- [Your task]: Below are some records. Print exactly the lines between the one holding "Select Включить for" and the one holding "Click the PS5", inclusive, and nothing else.

- [Information provided]:
%%

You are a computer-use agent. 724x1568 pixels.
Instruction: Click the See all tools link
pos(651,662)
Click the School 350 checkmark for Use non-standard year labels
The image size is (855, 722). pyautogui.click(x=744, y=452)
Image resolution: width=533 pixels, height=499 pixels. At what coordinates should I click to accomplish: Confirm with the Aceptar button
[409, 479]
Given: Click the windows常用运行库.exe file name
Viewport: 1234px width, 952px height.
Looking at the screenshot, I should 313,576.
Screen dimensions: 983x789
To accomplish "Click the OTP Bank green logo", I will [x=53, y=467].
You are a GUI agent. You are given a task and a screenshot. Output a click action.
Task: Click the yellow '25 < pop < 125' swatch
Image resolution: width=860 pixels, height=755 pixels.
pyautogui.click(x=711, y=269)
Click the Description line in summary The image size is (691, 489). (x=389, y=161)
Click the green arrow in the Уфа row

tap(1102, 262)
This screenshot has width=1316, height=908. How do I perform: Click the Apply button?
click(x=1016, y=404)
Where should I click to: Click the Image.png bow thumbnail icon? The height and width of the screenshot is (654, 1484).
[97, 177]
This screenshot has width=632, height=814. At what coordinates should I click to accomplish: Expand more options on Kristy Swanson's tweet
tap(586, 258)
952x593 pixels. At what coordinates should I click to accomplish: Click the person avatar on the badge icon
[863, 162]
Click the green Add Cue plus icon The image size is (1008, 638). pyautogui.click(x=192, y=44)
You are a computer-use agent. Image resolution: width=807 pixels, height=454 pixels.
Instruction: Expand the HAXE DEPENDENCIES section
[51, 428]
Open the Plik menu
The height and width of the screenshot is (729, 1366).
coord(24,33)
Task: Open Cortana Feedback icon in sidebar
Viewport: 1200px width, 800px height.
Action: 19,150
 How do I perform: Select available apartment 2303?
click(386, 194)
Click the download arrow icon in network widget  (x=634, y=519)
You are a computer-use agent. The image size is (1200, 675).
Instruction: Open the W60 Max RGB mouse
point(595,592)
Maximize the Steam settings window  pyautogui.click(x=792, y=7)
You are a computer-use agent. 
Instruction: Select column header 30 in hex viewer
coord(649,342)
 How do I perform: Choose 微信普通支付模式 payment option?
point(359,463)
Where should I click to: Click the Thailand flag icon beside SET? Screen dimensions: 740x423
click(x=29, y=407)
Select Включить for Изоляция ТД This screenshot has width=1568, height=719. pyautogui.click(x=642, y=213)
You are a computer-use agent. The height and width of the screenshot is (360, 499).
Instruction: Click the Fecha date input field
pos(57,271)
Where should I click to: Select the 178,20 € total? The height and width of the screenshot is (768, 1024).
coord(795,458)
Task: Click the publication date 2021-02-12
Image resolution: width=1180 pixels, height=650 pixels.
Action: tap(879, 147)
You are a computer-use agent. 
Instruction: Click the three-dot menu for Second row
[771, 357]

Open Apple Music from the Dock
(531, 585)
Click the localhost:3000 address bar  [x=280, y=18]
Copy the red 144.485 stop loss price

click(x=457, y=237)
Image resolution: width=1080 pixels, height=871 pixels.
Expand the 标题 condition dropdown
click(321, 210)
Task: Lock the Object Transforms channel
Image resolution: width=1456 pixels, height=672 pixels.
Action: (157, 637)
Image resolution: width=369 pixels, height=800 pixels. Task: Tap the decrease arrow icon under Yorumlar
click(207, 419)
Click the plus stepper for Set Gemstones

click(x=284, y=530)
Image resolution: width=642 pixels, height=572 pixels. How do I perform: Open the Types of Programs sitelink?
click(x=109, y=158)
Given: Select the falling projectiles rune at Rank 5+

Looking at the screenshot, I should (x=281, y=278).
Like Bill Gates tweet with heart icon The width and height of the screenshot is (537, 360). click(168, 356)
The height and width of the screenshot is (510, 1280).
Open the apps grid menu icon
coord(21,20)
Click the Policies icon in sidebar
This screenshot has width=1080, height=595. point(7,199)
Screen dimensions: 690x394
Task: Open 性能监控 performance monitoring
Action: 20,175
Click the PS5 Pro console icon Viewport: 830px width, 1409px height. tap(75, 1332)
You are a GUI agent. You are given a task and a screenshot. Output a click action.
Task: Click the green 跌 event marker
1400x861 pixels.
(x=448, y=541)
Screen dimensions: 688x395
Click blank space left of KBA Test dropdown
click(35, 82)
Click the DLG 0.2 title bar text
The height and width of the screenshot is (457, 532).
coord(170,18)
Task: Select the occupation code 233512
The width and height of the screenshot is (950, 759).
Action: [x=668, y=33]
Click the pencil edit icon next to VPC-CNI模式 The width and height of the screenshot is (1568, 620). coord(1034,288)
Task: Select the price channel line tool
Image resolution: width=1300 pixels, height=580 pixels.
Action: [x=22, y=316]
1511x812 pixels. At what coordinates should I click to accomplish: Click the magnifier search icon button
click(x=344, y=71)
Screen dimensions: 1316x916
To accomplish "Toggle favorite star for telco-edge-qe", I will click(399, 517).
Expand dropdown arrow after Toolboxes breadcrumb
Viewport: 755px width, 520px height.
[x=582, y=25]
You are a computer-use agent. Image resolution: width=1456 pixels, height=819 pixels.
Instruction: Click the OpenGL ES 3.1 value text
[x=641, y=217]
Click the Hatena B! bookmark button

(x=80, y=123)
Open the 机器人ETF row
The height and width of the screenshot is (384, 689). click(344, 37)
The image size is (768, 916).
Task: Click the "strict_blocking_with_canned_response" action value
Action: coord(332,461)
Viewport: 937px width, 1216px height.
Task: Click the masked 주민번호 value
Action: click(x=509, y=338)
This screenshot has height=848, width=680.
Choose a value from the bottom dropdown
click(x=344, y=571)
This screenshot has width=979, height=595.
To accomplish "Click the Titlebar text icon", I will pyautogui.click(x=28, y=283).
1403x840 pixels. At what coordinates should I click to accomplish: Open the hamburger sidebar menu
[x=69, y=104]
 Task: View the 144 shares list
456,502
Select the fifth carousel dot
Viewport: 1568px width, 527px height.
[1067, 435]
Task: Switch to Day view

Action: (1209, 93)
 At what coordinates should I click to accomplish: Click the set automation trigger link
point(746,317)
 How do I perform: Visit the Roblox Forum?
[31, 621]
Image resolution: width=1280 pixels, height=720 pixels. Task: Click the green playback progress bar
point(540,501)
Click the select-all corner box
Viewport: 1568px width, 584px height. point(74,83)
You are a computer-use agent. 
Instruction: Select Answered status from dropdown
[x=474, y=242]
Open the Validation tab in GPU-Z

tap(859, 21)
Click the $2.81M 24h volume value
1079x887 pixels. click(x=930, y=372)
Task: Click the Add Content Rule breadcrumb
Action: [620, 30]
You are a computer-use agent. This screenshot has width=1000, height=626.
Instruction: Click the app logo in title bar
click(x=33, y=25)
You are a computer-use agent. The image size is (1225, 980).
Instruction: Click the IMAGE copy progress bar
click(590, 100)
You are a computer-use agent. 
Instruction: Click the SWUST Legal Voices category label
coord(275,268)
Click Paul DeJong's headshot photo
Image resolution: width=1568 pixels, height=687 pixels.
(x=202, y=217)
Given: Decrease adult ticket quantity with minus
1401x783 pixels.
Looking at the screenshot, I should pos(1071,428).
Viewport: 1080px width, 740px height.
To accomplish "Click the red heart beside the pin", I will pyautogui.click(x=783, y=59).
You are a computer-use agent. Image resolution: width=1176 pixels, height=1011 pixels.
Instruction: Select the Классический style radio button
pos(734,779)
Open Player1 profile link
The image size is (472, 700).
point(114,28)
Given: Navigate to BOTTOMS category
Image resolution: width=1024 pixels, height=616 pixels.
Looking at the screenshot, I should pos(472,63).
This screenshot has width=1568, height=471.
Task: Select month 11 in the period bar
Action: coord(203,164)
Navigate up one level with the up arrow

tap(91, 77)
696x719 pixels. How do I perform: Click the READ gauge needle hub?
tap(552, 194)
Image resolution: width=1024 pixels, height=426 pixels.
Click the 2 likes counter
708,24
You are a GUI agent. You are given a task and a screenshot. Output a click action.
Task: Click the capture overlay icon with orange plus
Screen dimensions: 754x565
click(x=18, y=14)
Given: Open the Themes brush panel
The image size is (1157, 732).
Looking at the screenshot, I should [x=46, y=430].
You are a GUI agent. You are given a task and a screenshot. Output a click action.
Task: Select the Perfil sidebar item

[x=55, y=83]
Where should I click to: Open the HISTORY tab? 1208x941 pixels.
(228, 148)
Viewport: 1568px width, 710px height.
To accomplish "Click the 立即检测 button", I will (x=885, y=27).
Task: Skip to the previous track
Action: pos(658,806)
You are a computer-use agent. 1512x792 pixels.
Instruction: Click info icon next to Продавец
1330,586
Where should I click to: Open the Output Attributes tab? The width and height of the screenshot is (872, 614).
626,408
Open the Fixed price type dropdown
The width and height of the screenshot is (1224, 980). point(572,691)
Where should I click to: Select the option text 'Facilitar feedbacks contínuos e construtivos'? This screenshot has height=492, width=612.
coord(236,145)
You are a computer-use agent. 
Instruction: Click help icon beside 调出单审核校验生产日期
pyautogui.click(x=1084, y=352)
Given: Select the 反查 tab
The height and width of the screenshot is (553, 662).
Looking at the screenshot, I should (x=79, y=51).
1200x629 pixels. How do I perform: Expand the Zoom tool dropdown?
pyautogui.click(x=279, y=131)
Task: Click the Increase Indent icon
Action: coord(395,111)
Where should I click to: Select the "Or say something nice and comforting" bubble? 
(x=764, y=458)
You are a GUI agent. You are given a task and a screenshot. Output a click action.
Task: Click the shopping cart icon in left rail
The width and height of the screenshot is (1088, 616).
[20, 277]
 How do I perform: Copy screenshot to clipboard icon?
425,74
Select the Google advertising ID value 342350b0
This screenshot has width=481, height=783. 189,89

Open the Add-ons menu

%%

- [Solution for this problem]:
Select Включить for Изоляция ТД This screenshot has width=1568, height=719. pyautogui.click(x=642, y=213)
You are a computer-use agent. The height and width of the screenshot is (360, 499).
Instruction: Click the Fecha date input field
pos(57,271)
Where should I click to: Select the 178,20 € total? The height and width of the screenshot is (768, 1024).
coord(795,458)
Task: Click the publication date 2021-02-12
Image resolution: width=1180 pixels, height=650 pixels.
Action: tap(879, 147)
You are a computer-use agent. 
Instruction: Click the three-dot menu for Second row
[771, 357]

Open Apple Music from the Dock
(531, 585)
Click the localhost:3000 address bar  [x=280, y=18]
Copy the red 144.485 stop loss price

click(x=457, y=237)
Image resolution: width=1080 pixels, height=871 pixels.
Expand the 标题 condition dropdown
click(321, 210)
Task: Lock the Object Transforms channel
Image resolution: width=1456 pixels, height=672 pixels.
Action: (157, 637)
Image resolution: width=369 pixels, height=800 pixels. Task: Tap the decrease arrow icon under Yorumlar
click(207, 419)
Click the plus stepper for Set Gemstones

click(x=284, y=530)
Image resolution: width=642 pixels, height=572 pixels. How do I perform: Open the Types of Programs sitelink?
click(x=109, y=158)
Given: Select the falling projectiles rune at Rank 5+

Looking at the screenshot, I should (x=281, y=278).
Like Bill Gates tweet with heart icon The width and height of the screenshot is (537, 360). click(168, 356)
The height and width of the screenshot is (510, 1280).
Open the apps grid menu icon
coord(21,20)
Click the Policies icon in sidebar
This screenshot has width=1080, height=595. point(7,199)
Screen dimensions: 690x394
Task: Open 性能监控 performance monitoring
Action: 20,175
Click the PS5 Pro console icon Viewport: 830px width, 1409px height. tap(75, 1332)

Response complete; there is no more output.